Technical rule changes during the 9X8’s development compromised the wingless concept and led to Peugeot conforming with the conventional winged Hypercar designs (although it has retained much of the original car’s flavour). Toyota was the other manufacturer to develop an LMH hybrid during a turbulent period from a regulation perspective, when the requirements for LMH machinery were changed to accommodate the arrival of the oncoming LMDh platform. This was to ensure the healthy grid that the WEC enjoys today.

For example, the FIA and ACO castrated the four-wheel-drive element of the LMH hybrids, introducing a minimum speed at which the electric motor would activate. They also mandated open differentials and introduced adjustable anti-roll bars. Toyota and Peugeot started with the same width tyres at both ends of their cars by requirement, but the former switched to the narrow front, wide rear option in 2022. This window was opened when the rear-wheel-drive LMDh platform was formed, although Peugeot did not take up the offer due to the complexity of changing its radical concept at short notice. The 9X8, using same size tyres all round, made its debut in a 31 / 31 tyre configuration at Monza in July 2022. Four-wheel-drive LMH cars homologated after 2022, such as the Ferrari 499P, must use the 29 / 34 tyres that Toyota and Peugeot have now adopted.

With the 2024 update, Peugeot has moved the 9X8’s weight distribution rearwards and reduced its reliance on underfloor aero by introducing the rear wing. The rear tyres are wider than they used to be, which Peugeot hopes will alleviate traction and wear issues.

The winged car, using 29-inch tyres on the front and 34-inch on the rear, has been tested to around 7-8000km so far (Peugeot)

The team achieved these updates while retaining the same tub, engine, gearbox and hybrid system, which helped keep development costs down to an estimated €10m. However, Peugeot WEC technical director Olivier Jansonnie claimed that around 90 per cent of the car’s surface was changed, as more air was put over the top to feed the rear wing rather than under it and through the ground effect tunnels.

‘The idea was to try to use the new opportunities in the regulations,’ said Jansonnie.

‘[With] the 29 / 34 tyre size, very early in the process we identified that potentially had more performance than the 31 / 31 design. At the time, in 2022, when the decision was taken to open this opportunity, we couldn’t re-design the car. It was too late for us since we wanted to have a car ready to race at Monza [in July] 2022.

‘Now we have this opportunity, and actually in testing we found that it has even more potential than we had expected from the simulation, which was a surprise to us. Then we adapted the aero to match this new tyre dimension so, basically, changing the weight distribution on the car to be much more rearward than the previous version, and changing the aero balance as a consequence.’

Peugeot contested the opening round of the 2024 season in Qatar with its original car, but will switch to the updated version from round two at Imola (Peugeot)
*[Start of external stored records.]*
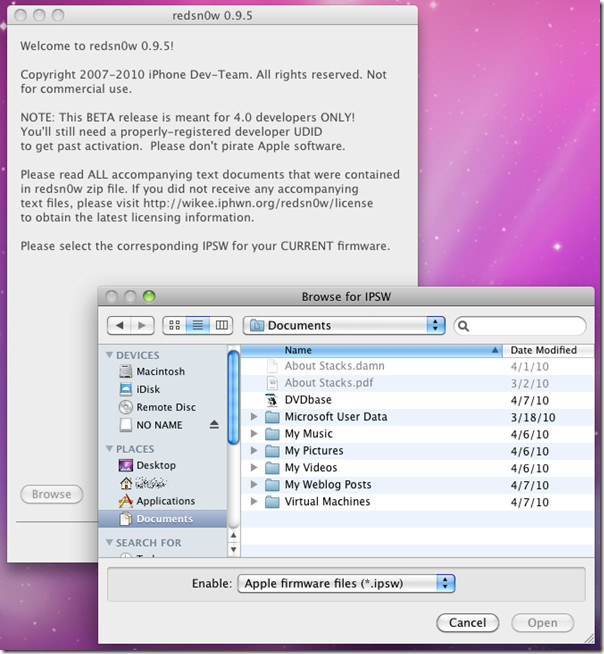The image size is (604, 654).
Task: Open Applications folder in sidebar
Action: point(165,501)
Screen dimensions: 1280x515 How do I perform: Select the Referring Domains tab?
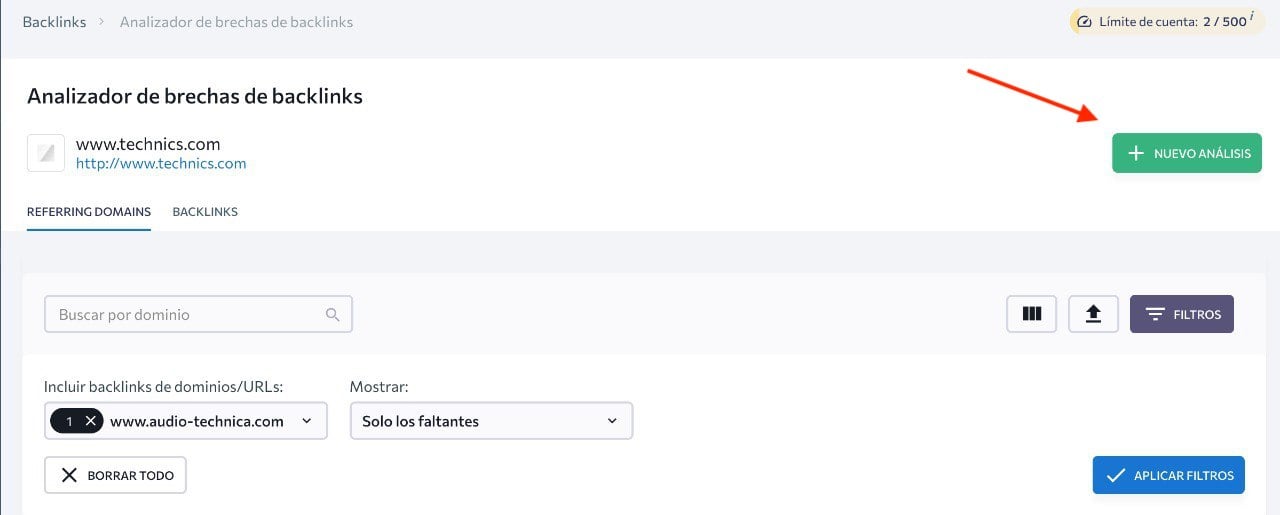(89, 212)
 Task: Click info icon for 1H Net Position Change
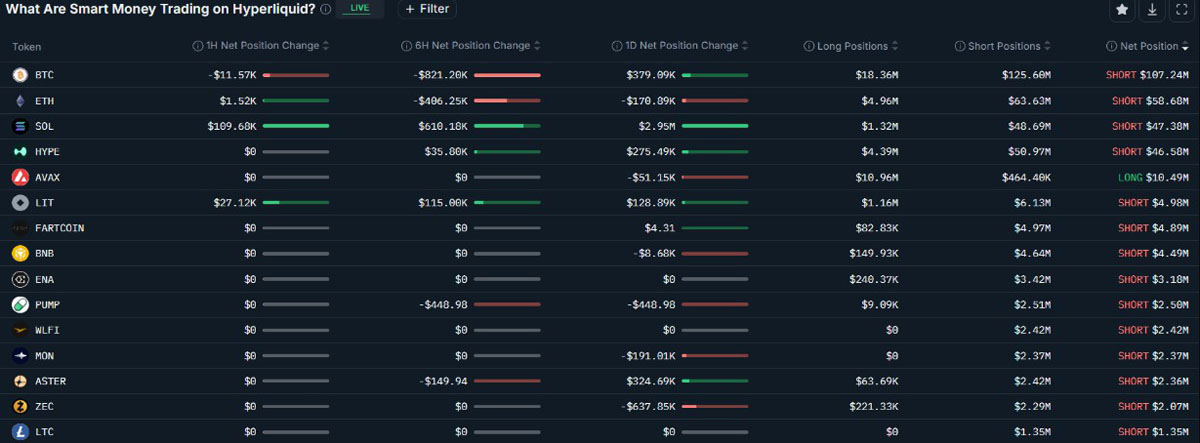click(198, 46)
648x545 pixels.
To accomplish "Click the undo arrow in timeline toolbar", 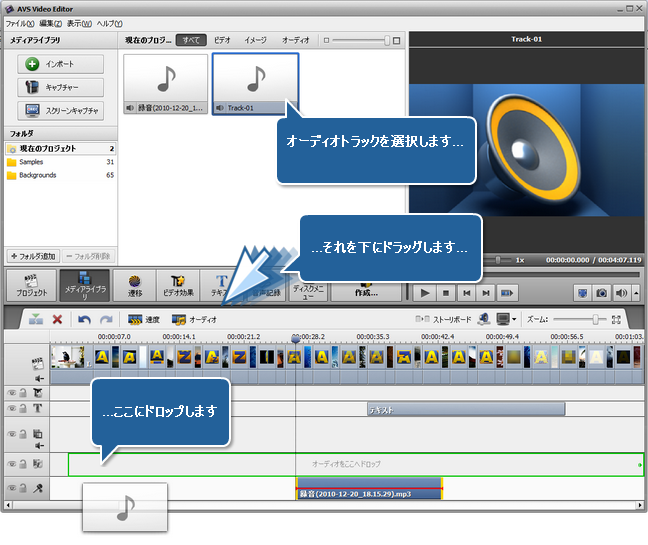I will (x=84, y=319).
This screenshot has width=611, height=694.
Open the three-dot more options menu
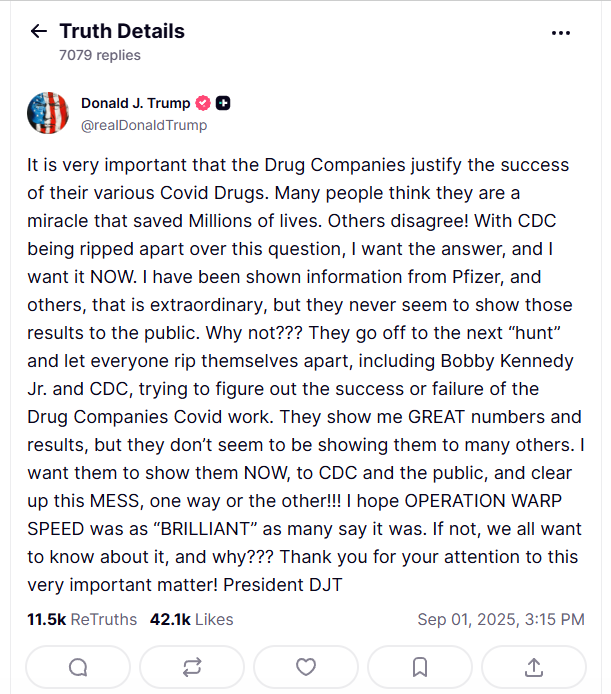pos(560,32)
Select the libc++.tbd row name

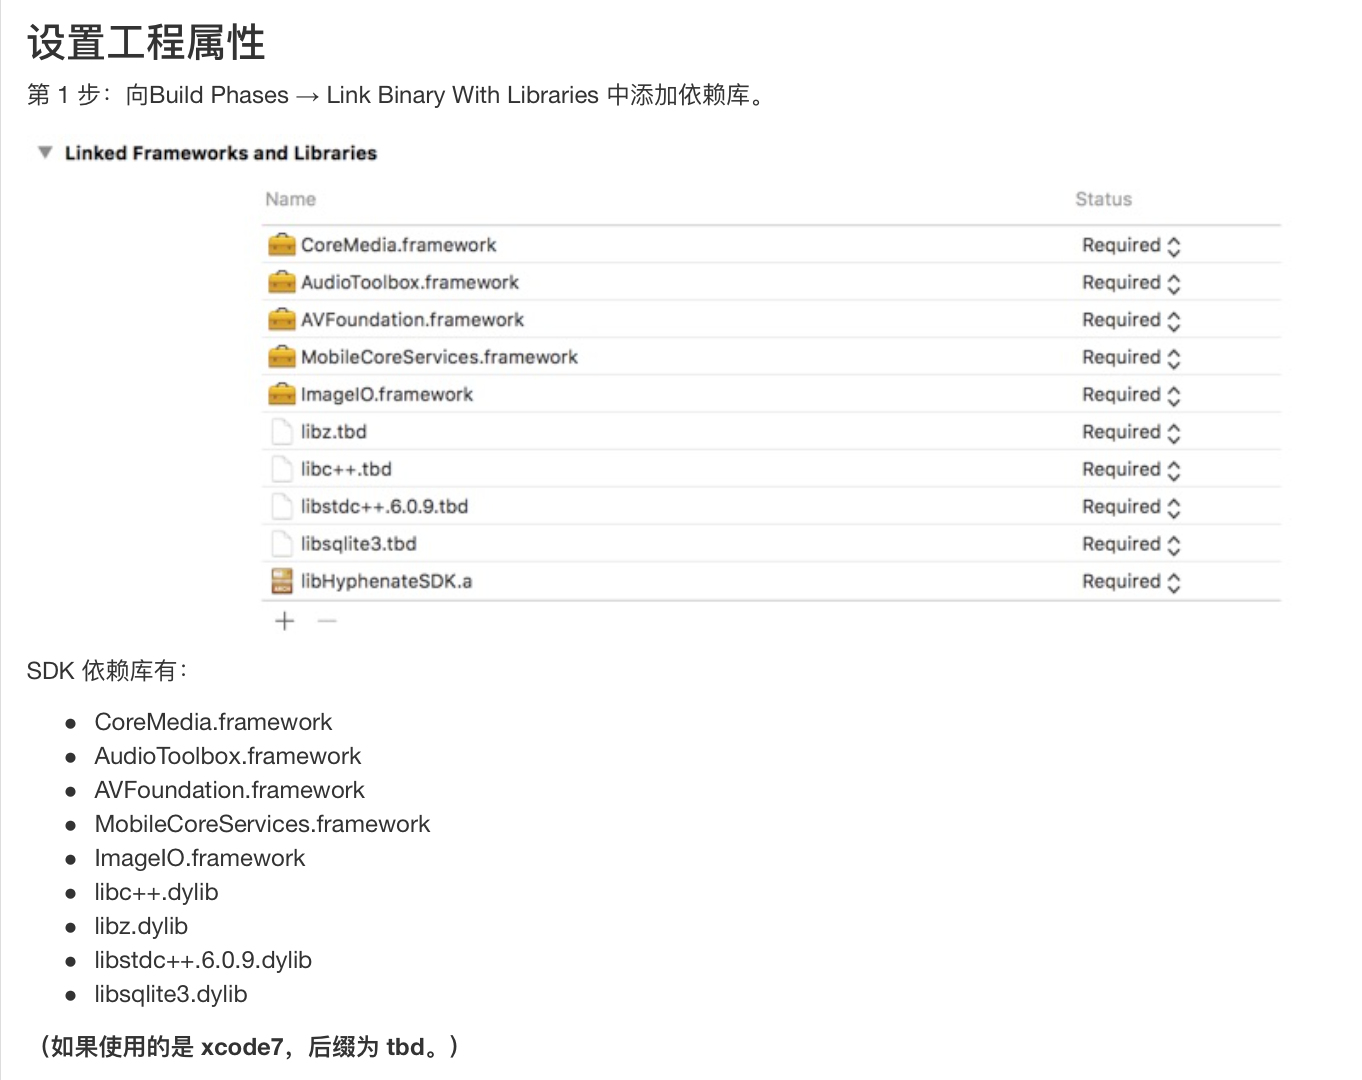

From a heavy reliance on underfloor performance on the original 9X8, the rear wing now needs to be fed, so the splitter must send more air over the car than before. Jansonnie stated that the 9X8 retains a strong element of underfloor-generated downforce, but its relationship to the rear wing necessitated an extensive re-design.

Peugeot believes its updated car will be easier for the FIA and ACO to balance against the other Hypercars. One of its targets, according to Jansonnie, was to ‘get rid of the dependency’ on the Balance of Performance and rely more on the traits of its design rather than circuit layouts. That is an unsurprising priority considering the original Peugeot 9X8 blew hot and cold at different tracks.

‘We have proven that in low-grip conditions the car was performing better, but we just wanted to put the car back to a more average window and a more similar condition to what our competition is doing,’ added Jansonnie. ‘In Qatar, for instance, we were in what I call a corner of the BoP, which means maximum power and lowest weight, but then you cannot move from that corner. Now we expect to move to a more average position.’